John Phyne
John Phyne was born and raised in St. John’s, Newfoundland and Labrador. He graduated with a B.A. in Sociology and Political Science from Memorial University of Newfoundland in 1980. John’s paternal Chinese grandfather immigrated to Newfoundland and Labrador in 1925 and married into his grandmother’s Irish Catholic family. While he never met his paternal grandfather (who died in 1935), John’s background shaped his interest in racial and ethnic relations. In the late 1970s, media accounts of violence against Blacks in South Africa led to his M. A. thesis on the political sociology of apartheid at McMaster University (1980-83). He received an Ontario Graduate Students Scholarship in 1983. From 1983-88, John’s Ph.D. research (McMaster University) examined the regulatory role of fishery officers in rural Newfoundland. This was supported by a doctoral fellowship from the Institute of Social and Economic Research (ISER) at Memorial University of Newfoundland.

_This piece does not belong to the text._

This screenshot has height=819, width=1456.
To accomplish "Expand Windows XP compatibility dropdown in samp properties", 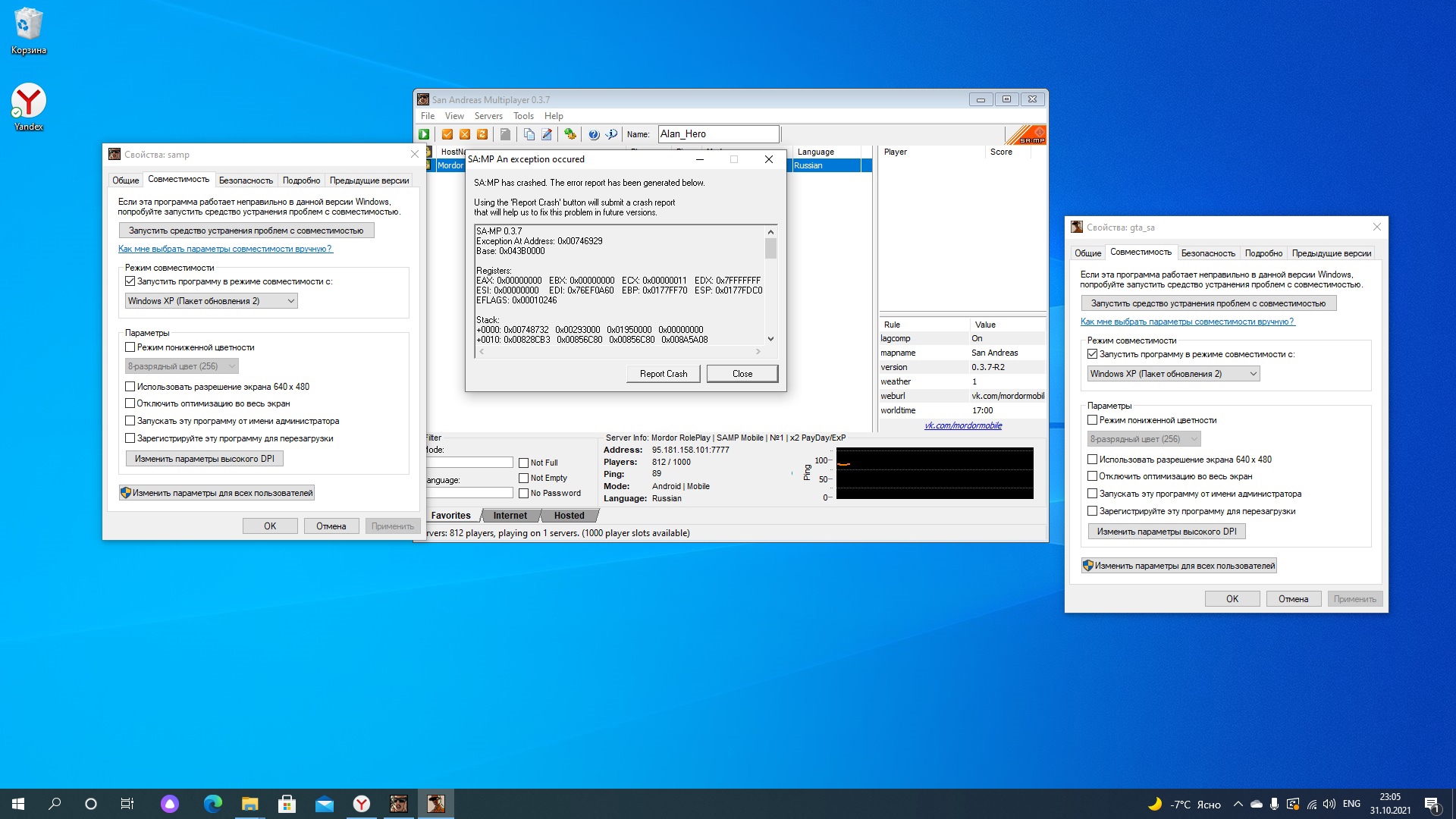I will pyautogui.click(x=290, y=301).
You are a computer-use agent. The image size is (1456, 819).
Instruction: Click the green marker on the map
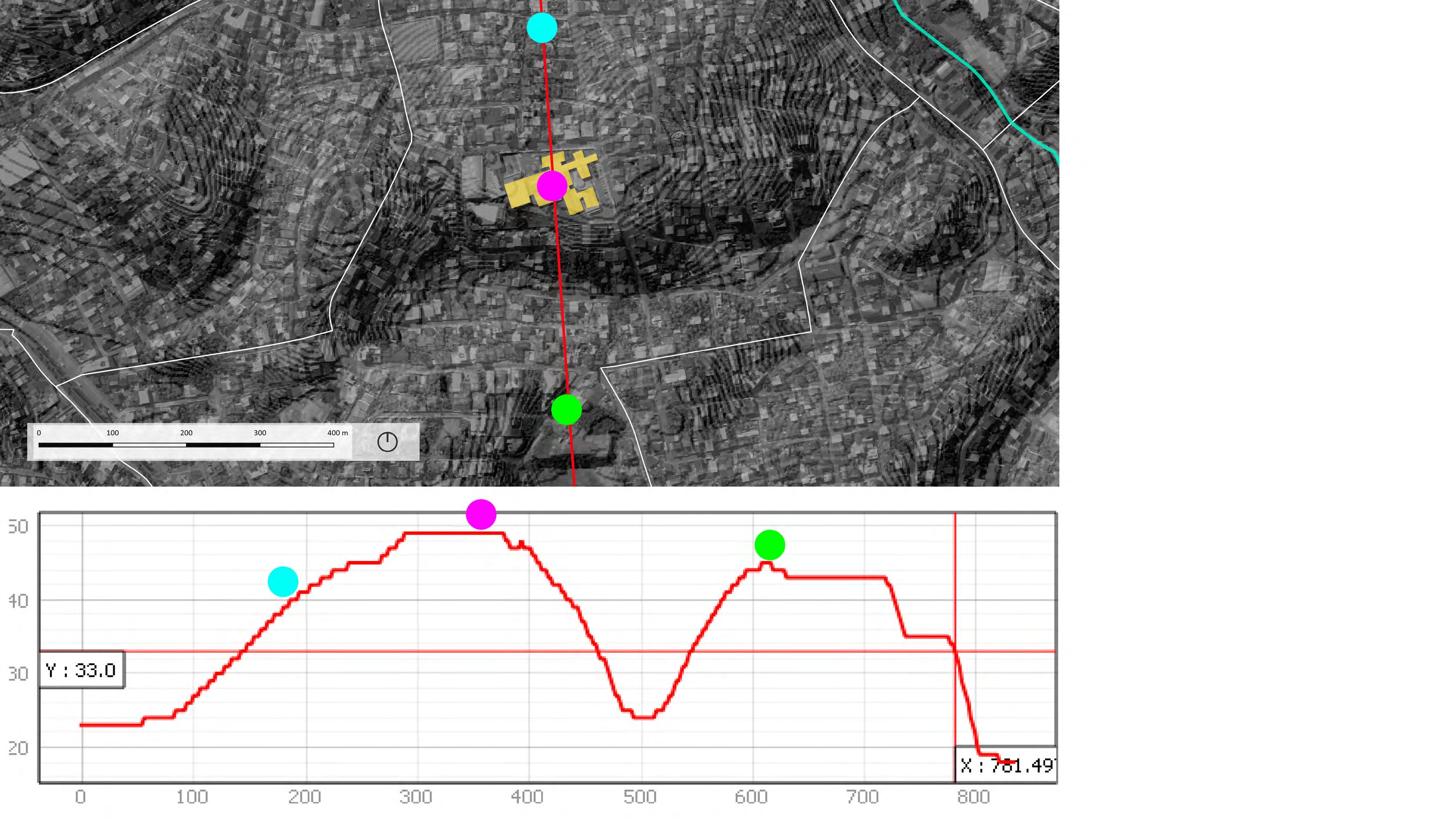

From 1987-88, John held a one-year position in the Department of Sociology and Social Anthropology at Dalhousie University. He was a researcher with the Elizabeth Fry Society in Hamilton, Ontario in 1988-89. In 1989, John was hired by the Department of Sociology at St. Francis Xavier University. He worked there until his retirement in 2020. From 1991 to 2010, John’s research mostly dealt with the socioeconomic and regulatory context of the global salmon aquaculture industry. He received funding from ISER for a three-month research visit to Ireland in 1995. This led to his 1999 monograph on the environmental conflicts associated with Ireland’s salmon farming industry, one of the first monographs on an industry that has received much attention since. John’s work resulted in his invitation to be part of a social science application to AquaNet (1999 to 2006). This was part of a Tri-Council grant on aquaculture involving nearly 200 science, social science and industry participants. John was part of a team of researchers dealing with the institutional structure of salmon aquaculture in Norway, the Faroes and Chile. In 2009, John, and Lynda Harling Stalker of St. Francis Xavier University, held a research grant from the Atlantic Metropolis and Atlantic Research Centres to investigate the social impact of out-migration on the Strait Region of Nova Scotia.
In 2014, John received an Insight Development Grant from the Social Sciences and Humanities Research Council of Canada to study slum clearance and urban renewal in the city centre of mid-twentieth century St. John’s. This work is based in an area of St. John’s where his relatives (the Murphy family) lived from the 1860s until 1961. It involves the use of census, archival, but especially qualitative data from interviews with 51 former inhabitants of the city centre. It combines biography, history and social structure in the spirit of eminent sociologist C. Wright Mills. John is authoring a book (with Christine Knott) on the city centre. This work is not only an historical ethnography of the city centre, but it will also contribute to policy recommendations on the need for mixed neighbourhoods, affordable housing and food security in the inner cities of Canada. The objective is to learn from the positive (while remaining critical of the negative) dimensions of former slum areas as a way towards a better urban future.